╭─ SUPPLIED MATERIAL

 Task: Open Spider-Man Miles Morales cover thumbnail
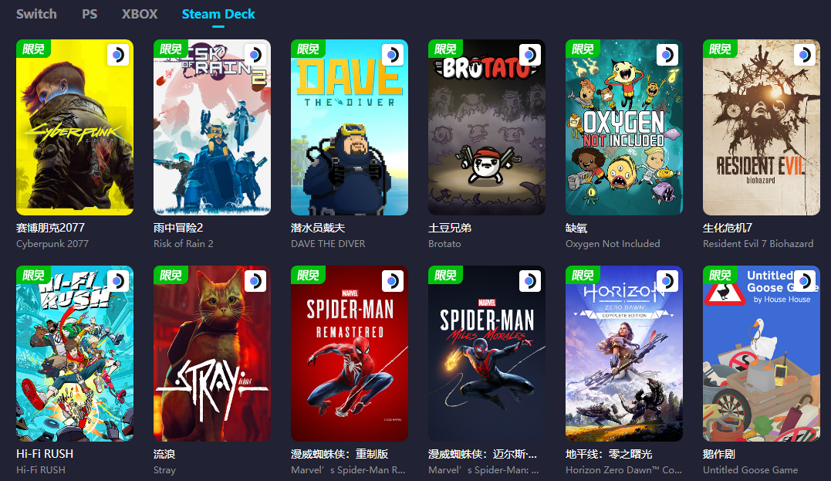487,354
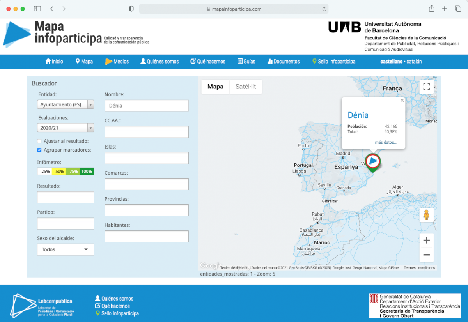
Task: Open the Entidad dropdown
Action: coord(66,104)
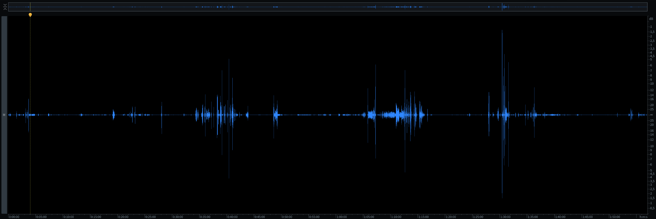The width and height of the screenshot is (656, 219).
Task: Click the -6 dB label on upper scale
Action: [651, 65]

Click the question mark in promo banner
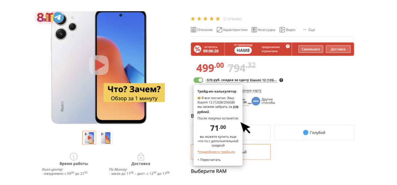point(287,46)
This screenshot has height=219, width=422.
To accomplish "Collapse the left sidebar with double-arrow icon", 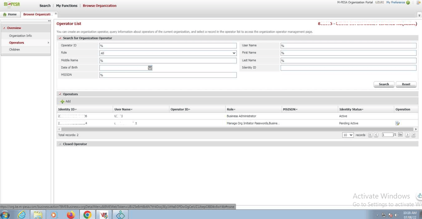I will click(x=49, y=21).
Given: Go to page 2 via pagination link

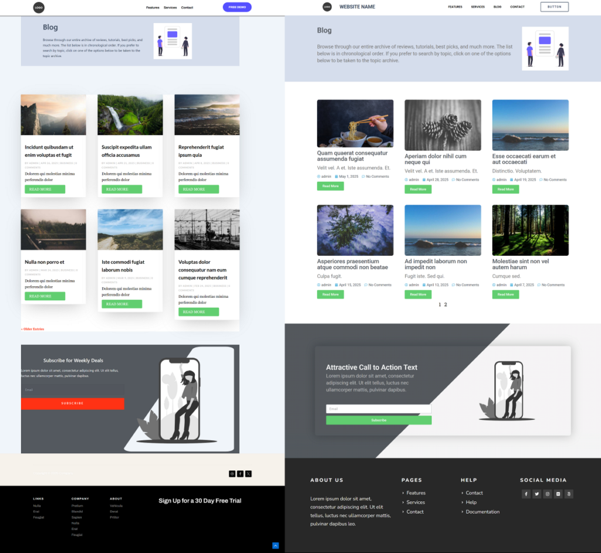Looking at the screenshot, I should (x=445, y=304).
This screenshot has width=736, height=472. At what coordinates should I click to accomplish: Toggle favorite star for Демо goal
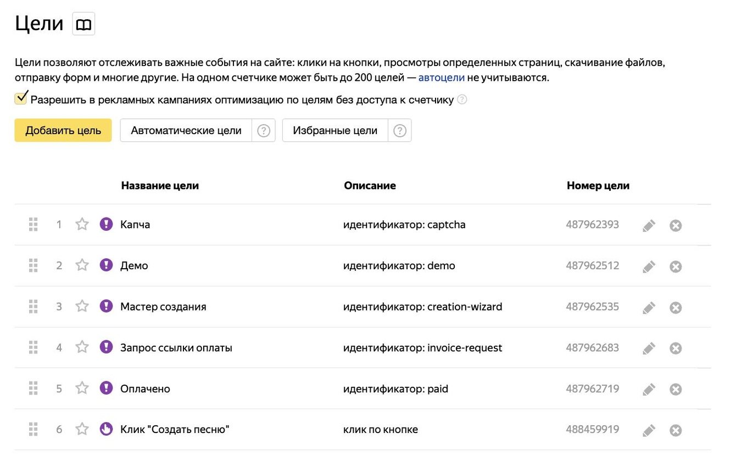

╰─

● **TASK DESCRIPTION**: Locate every line in the records above that contains the string "This", and copy each of those lines.

● **EXERCISE ANSWER**:
This screenshot has height=219, width=422.
This screenshot has width=736, height=472. At what coordinates should I click to accomplish: Toggle favorite star for Демо goal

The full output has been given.